Z początku trochę sceptyczna, bo daleko od Alanyi, bo tylko 3*, bo się nasłuchałam, że brzydka plaża.... Ale już po pierwszym dniu zmieniłam zdanie. Hotel z pewnością zasłuzył na 4*, ponadto od niejednego czterogwiazdkowego jest lepszy. Trafił nam sie przyjemny i odość duży pokój z widokiem na morze. Wyposażenie nowe i zadbane, klimatyzacja bardzo dobra, codzienne sprzątanie. Hotel znany i duży, siłownia taka sobie, ale jest, poza tym chyba nikt i tak z niej nie korzysta, solidna łaźnia turecka w podziemiach, basen ze zjeżdżalnią rownież oceniam pozytywnie, choć mógłby być trochę większy. Stołówka czysta, można jeść na dworze. Bar przy basenie niedrogi w porównaniu z "zęwnątrz", drinki dobre, także warto posiedzieć, zwłaszcza podczas wieczorków rozrywkowych organizowanych przez hotel. Jest to szczególnie warte uwagi, gdyż rzadko które hotele organizują co 2-3 dni animacje dla swoich gości. Jest to na pewno dobra zabawa bez ruszania sie do miasta. Aczkolwiek warto wybrać się wieczorem do centrum Mahmutlar, a już na pewno do Alanyi. Można się tam dostać dolmuszem, taxi, wynająć auto, lub po prostu stopem. W dzień również można poszukać atrakcji z dala od hotelu, ale jeśli ktoś lubi plażować, to wystarczy przejść tunelem pod ulicą i w minutę jest się na plaży. I właśnie plaża przy Doris jest najładniejsza w okolicy, w dodatku leżaki są tańsze niż w Alanyi, bo kosztują 1euro za dzień. Dodatkowo Doris ma własny bar na plaży, w którym można zarówno się napić, jak i zjeść lunch. Obsługa w hotelu jest naprawdę przesympatyczna, najlepiej dogadać się można w niemieckim, trochę słabiej w angielskim, ale też da radę. W dodatku cała obsługa opanowała już zdanie "jak się masz?":).
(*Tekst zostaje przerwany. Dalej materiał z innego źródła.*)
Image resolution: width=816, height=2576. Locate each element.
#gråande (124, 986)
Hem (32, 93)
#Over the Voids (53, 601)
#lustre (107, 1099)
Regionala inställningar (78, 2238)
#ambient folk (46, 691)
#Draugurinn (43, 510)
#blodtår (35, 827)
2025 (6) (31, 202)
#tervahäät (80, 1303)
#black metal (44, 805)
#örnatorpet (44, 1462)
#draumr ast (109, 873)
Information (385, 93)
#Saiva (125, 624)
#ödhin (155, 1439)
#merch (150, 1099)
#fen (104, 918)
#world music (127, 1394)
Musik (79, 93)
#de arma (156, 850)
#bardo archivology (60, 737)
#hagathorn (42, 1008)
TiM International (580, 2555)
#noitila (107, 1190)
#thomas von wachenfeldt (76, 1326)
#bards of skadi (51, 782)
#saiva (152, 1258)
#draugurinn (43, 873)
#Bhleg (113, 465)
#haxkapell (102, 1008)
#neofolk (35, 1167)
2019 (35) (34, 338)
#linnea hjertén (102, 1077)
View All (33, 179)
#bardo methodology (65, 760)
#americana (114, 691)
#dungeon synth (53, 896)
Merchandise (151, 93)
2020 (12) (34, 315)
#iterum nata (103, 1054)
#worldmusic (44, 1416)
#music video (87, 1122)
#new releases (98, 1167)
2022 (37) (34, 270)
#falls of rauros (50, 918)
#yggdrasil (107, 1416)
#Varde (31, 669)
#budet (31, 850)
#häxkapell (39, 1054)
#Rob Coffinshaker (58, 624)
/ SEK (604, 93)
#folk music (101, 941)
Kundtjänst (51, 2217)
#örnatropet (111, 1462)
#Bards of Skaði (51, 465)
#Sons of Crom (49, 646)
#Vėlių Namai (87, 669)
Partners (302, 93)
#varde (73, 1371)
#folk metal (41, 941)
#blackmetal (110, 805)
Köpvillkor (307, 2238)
Podsumowując jest to na pewno hotel, do którego warto pojechać. Dla osób szukających rozrywki jego odległość od Alanyi może stanowić pewien problem, ale dla chcącego nic trudnego. Nocne wyprawy na disco nabieają wtedy więcej smaczku, poza tym w Turcji trzeba myśleć po turecku - robić, co ci się podoba i nie zastanawiać się co potem. Jeszcze raz polecam Doris Aytur i radzę się spieszyć z wycieczką, bo mam wrażenie, że to ostatnia okazja, aby pojechac do tego hotelu za tę cenę, bo pewnie niebawem przybędzie mu jedna gwiazdka.